Please write what comes next in the issue thread about FunctionCallContent being left out of streaming updates, starting right after its last sentence.

EXCERPT:
★ ★ ★ ★ ★

MessageUpdate with FunctionCallContent when KeepFunctionCallingMessages is enabled.

Actual behavior

FunctionCallContent, FunctionResultContent is not included in the updates

Regression?

No response

Known Workarounds

No response

Configuration

.net 9

Other information

No response

@Gigabyte0x1337 Gigabyte0x1337 added bug This issue describes a behavior which is not expected - a bug. untriaged labels Feb 15, 2025
@Gigabyte0x1337 Gigabyte0x1337 changed the title FunctionCallContent is not included in StreamingChatCompletionUpdate [AI] FunctionCallContent is not included in StreamingChatCompletionUpdate when KeepFunctionCallingMessages enabled Feb 15, 2025
@stephentoub stephentoub added area-ai and removed untriaged bug This issue describes a behavior which is not expected - a bug. labels Feb 15, 2025
@stephentoub
Copy link
Member

stephentoub commented Feb 15, 2025

This is by design, though of course we could revisit the design. The reason for it is called out here:

// We're going to emit all StreamingChatMessage items upstream, even ones that represent
// function calls, because a given StreamingChatMessage can contain other content, too.
// And if we yield the function calls, and the consumer adds all the content into a message
// that's then added into history, they'll end up with function call contents that aren't
// directly paired with function result contents, which may cause issues for some models
// when the history is later sent again.

Essentially, a client that takes all the content and just adds it back into the history will end up with an erroneous history that includes FunctionCallContent without corresponding FunctionResultContent, or possibly duplicated FunctionCallContents. So the implementation is removing them from the stream but including them in the history (when KeepFunctionCallingMessages is true, which is the default).

If we change that to stream the function call messages, we'd need to come up with some other workaround, and that can't just be telling developers not to include FRCs in the history. We have helpers like ToChatCompletion that will convert updates into complete messages, and such helpers shouldn't have baked in policy that excludes FunctionCallContent, because they have no knowledge of whether a particular FunctionInvokingChatClient is in use.

Off the top of my head, one fallback could be to add this as another knob on FunctionInvokingChatClient, e.g. a StreamFunctionCallContent property, that defaults to false but that you could set to true if you want that behavior.

Another option would be to yield the FunctionCallContent and then also yield the manufactured FunctionResultContent, either instead of or in addition to having it in the chat history. That way at least they'd still be paired up. I suspect some services would still balk, though, at ending up with the same tool call ID multiple times in the same history. We could explore other combinations, as well.

cc: @SteveSandersonMS in case he has other ideas

@stephentoub
Copy link
Member

Of course, I could implement the whole thing myself, but what's the point of having it if it doesn't serve this purpose?

For this part specifically, though, it sounds like you actually want much more control over the invocation. Presumably you want to know not just that a function has been requested, but you'd want to display in your UI details of the invocation, that it's currently in-flight, when it's ended, maybe even details about what was computed, and I don't see FunctionInvokingChatClient evolving to serve all possible such cases. At some point, for specific scenarios where you want more control, you'll likely want to process the FunctionCallContent yourself.

@Gigabyte0x1337
Copy link
Author

I appreciate your quick response.
In my view, the FunctionInvokingChatClient simply invokes the actions like a proxy. I expected it to still retain the full stream without removing the function calls because, without the FunctionInvokingChatClient, it just passes them through. Currently, I have everything custom—the entire stack from API call to frontend. I was hoping to refactor it using some existing libraries to improve maintainability.

★ ★ ★ ★ ★

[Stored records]
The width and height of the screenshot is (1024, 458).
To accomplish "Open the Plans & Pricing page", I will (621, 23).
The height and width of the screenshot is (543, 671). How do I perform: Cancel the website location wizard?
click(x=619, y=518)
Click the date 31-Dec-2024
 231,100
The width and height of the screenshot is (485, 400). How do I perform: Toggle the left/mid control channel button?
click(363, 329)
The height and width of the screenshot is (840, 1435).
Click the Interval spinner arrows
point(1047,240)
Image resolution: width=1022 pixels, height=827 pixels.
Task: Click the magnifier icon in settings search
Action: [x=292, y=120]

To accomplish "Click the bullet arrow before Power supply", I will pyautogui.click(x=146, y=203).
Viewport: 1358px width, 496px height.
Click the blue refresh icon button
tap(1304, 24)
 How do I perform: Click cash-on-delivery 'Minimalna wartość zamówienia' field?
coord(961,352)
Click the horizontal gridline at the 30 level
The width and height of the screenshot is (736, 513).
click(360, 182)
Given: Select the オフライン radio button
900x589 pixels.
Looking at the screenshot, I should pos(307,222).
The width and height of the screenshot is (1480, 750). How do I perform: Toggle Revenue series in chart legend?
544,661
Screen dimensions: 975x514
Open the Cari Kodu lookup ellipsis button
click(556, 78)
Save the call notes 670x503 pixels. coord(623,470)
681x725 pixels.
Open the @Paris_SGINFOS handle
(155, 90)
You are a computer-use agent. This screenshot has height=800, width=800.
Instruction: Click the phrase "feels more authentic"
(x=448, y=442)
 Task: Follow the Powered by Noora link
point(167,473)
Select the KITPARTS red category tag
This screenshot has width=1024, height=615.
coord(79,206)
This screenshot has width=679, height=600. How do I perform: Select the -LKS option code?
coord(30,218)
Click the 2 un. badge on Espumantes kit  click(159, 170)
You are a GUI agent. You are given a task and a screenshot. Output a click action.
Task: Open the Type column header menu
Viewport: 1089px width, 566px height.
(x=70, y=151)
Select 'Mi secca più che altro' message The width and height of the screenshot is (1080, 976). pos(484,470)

★ ★ ★ ★ ★

ANSWER AREA:
Thank you anyway. I will see if I can implement my own solution then.

@SteveSandersonMS
Copy link
Member

In terms of performing UI updates, the way I prefer to approach it is having the UI state computed from the message history (i.e., the IList<ChatMessage> passed as the first arg to CompleteStreamingAsync).

As long as the UI knows to refresh when function calls are performed, it will have access to the FunctionCallContent and FunctionResultContent instances that are added into this message history, and can show them in the right place relative to regular user/assistant messages.

The reason for it is called out here: We're going to emit all StreamingChatMessage items upstream, even ones that represent function calls

I find this code comment really confusing. Is there a typo in here making it say the opposite of what it means, or am I just failing the parse the sentence properly? It seems to say "we are going to emit the FCCs, because doing so can lead to a problem" (which is weird), and then the code proceeds to strip out and hence not emit the FCCs. Should the comment say "we are not going to emit the FCCs..."? I'm not even sure which direction is "upstream" (perhaps phrasing it as "back to the caller" or "to the inner client" would be clearer).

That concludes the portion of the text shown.